--- Start DOCUMENT ---

What's the minimal structure needed to define a notion of derivative?
Solution 1:
There are lots of ways to generalize the derivative, not all of which are compatible. This is a common feature of generalizations: for example, there are also lots of ways to generalize numbers, or infinity, or exponentiation, not all of which are compatible. Here are some generalizations of derivatives you can write down:
The Fréchet derivative of a map of Banach spaces. This is used in the theory of Banach manifolds.
A derivation on an algebra. This abstracts linearity and the Leibniz rule and can be used to define tangent vectors and vector fields in a very general setting; in particular it can be used to describe what it means for a Lie algebra to act on an algebra.
Mapping out of infinitesimal objects in suitable categories gives many notions of the derivative of a map between objects. For example, in the category of schemes over a field $k$ the "walking tangent vector" $\text{Spec } k[\varepsilon]/\varepsilon^2$ has the property that mapping out of it corresponds to taking the derivative of a map of schemes in the sense that it describes the induced map on all Zariski tangent spaces.
There is a combinatorial notion of the derivative of a combinatorial species that, upon taking exponential generating functions, recovers the derivative of a power series. It is a combinatorially meaningful operation and requires no calculus to describe.

--- End DOCUMENT ---

**WHAT TO WORK ON:** Pick up the derivative thread after its final sentence and keep writing. The listing that comes next has nothing to do with the derivative thread.

--- Start GIVEN RECORDS ---

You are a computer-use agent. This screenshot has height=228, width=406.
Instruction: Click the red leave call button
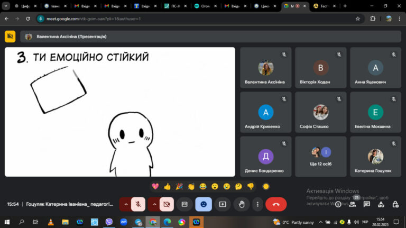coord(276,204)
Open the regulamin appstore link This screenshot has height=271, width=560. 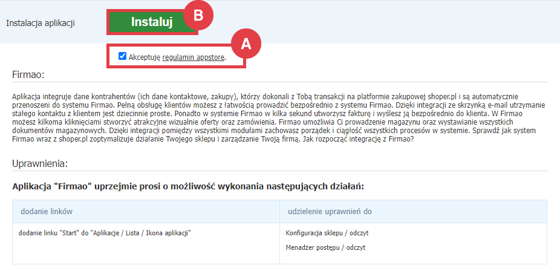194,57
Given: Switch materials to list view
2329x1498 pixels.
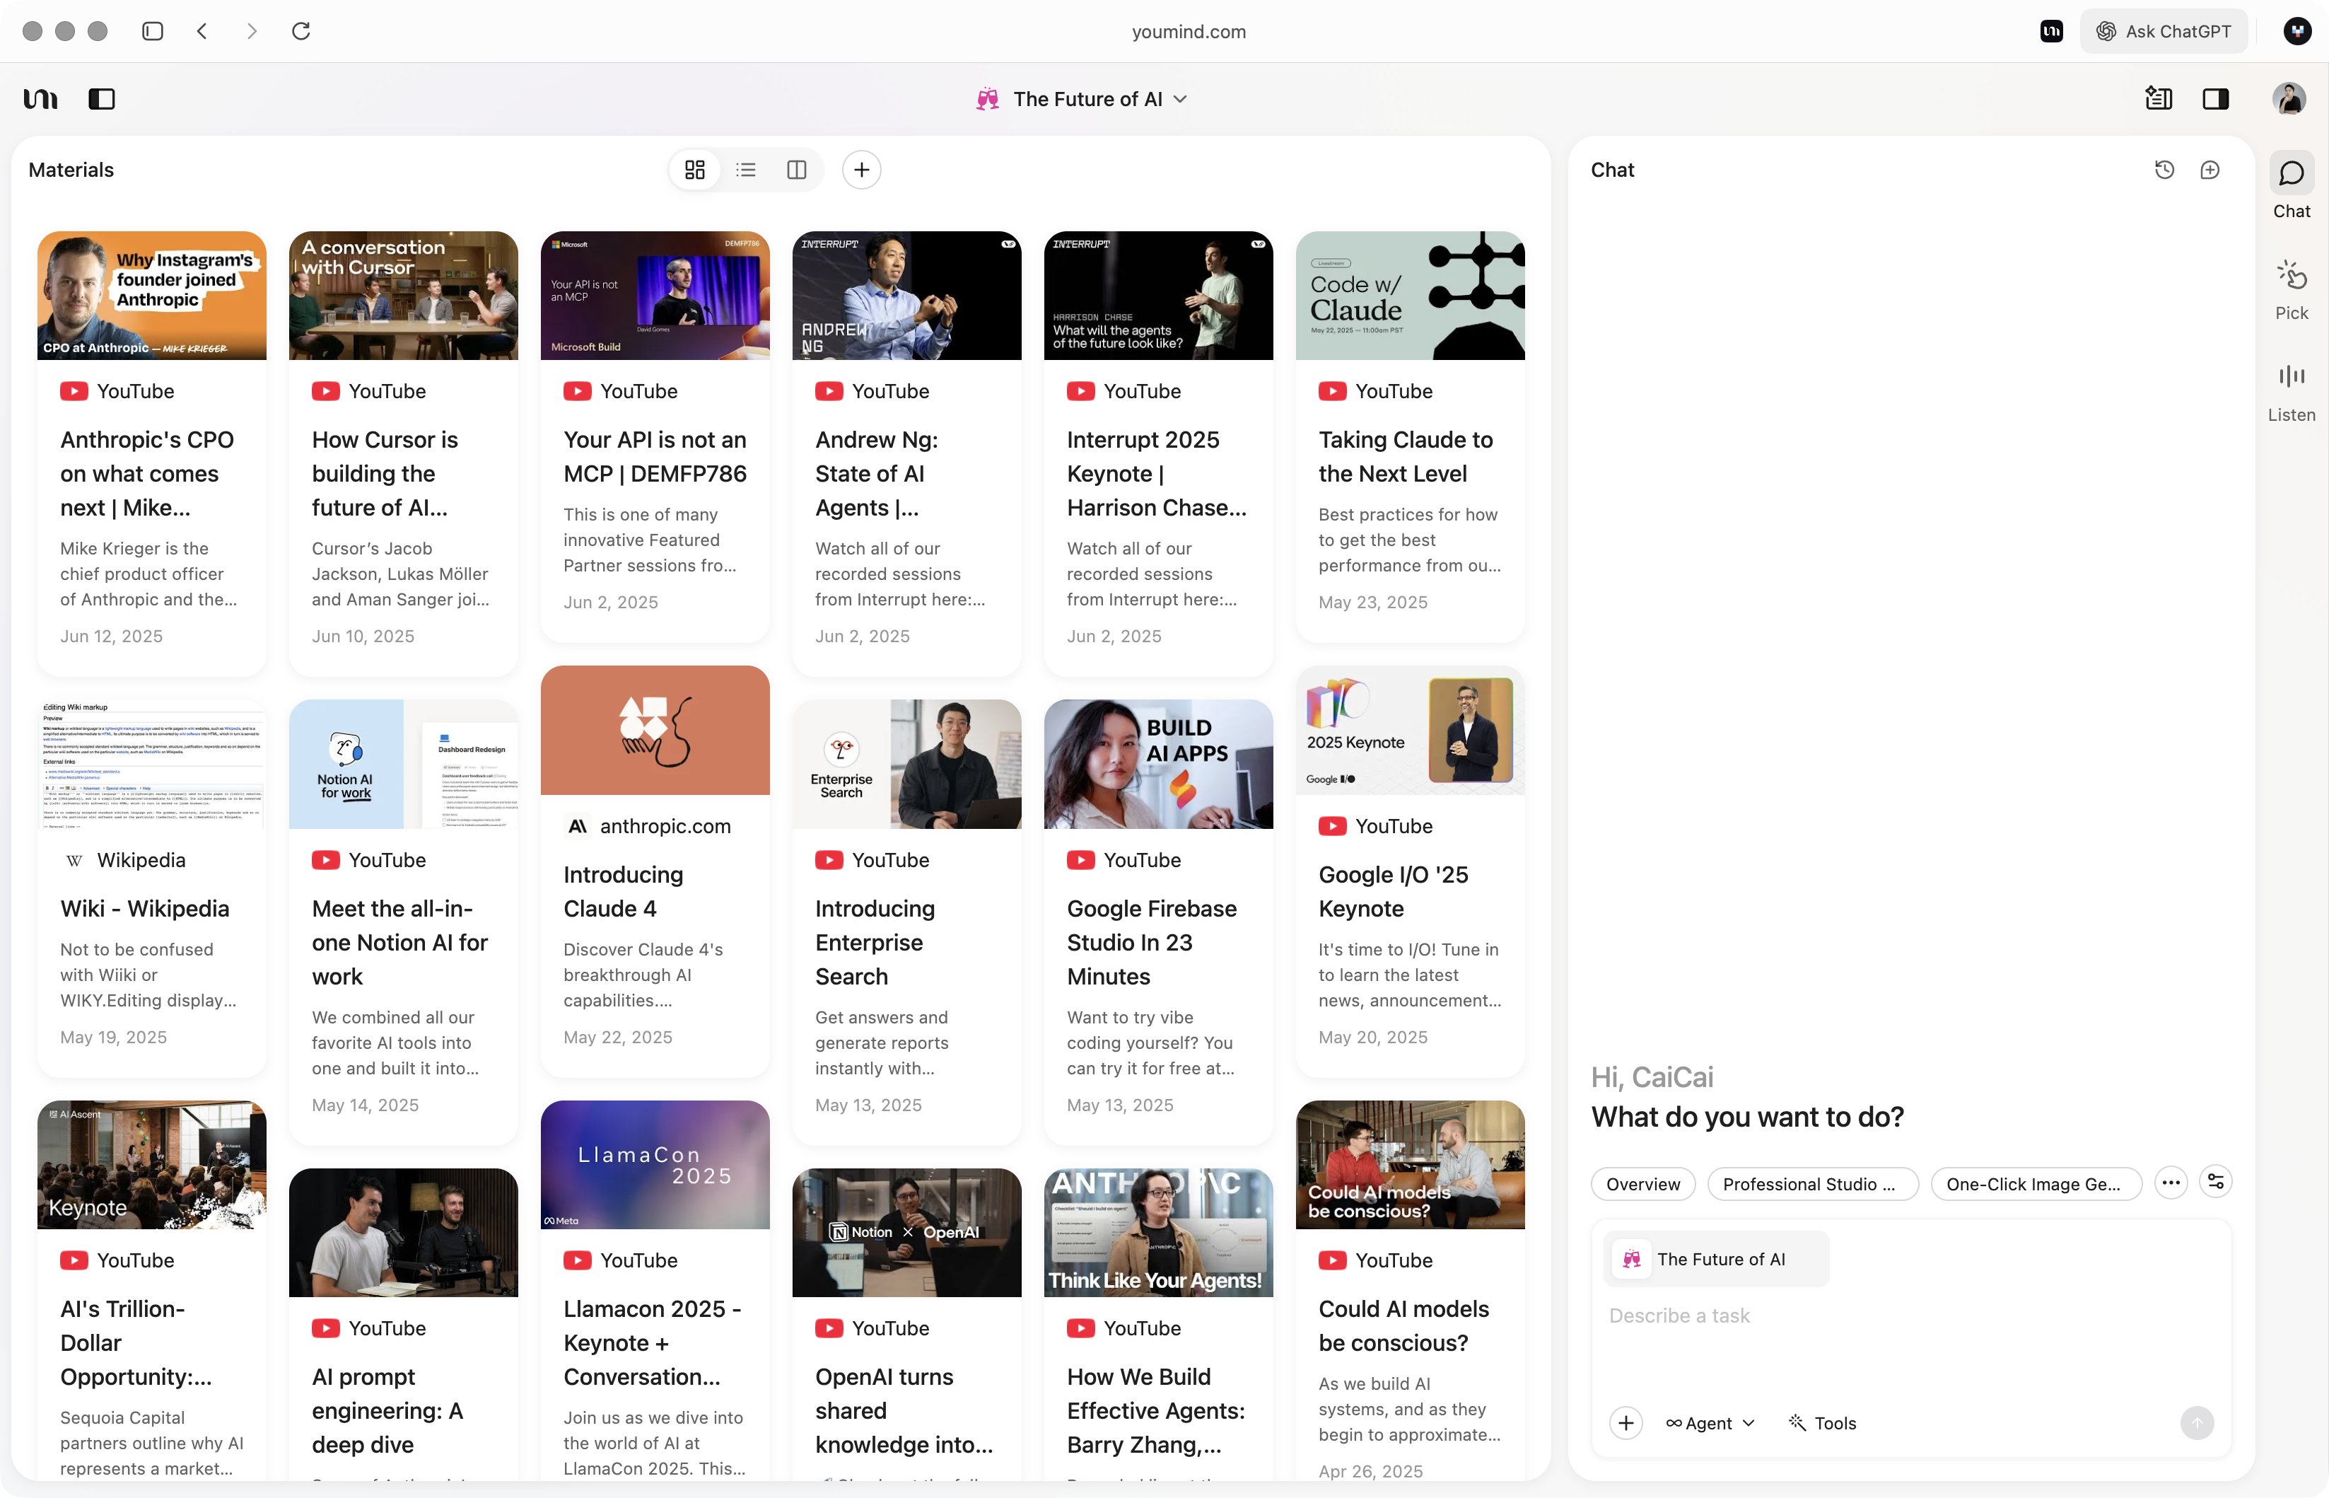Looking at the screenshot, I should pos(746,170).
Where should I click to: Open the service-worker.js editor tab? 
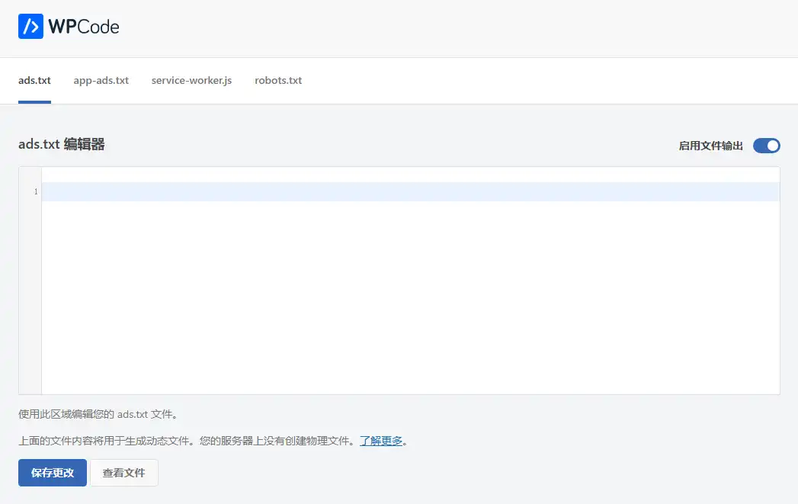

--- End GIVEN RECORDS ---

**WRITTEN RESPONSE:**
Incidentally, integration also has generalizations like this. For example, there is a completely algebraic approach to integration involving writing down a linear functional on an algebra satisfying some conditions. It has the very desirable property of naturally including "noncommutative probability" as a special case, where there is no underlying measure space but there is still a useful notion of a (noncommutative) algebra of random variables and of expectation values of these. See this blog post for some details. This can be used to explain some aspects of quantum mechanics, and it also leads to free probability.
This is even true of limits. Some notions of convergence, such as the notion of almost-everywhere convergence of a sequence of functions on a measure space, aren't defined by a topology! See convergence space for some details.
I guess the point I'm trying to make here is that you can generalize things in all sorts of ways, depending on what you're trying to do. Don't feel burdened by the first formalism you see for doing something.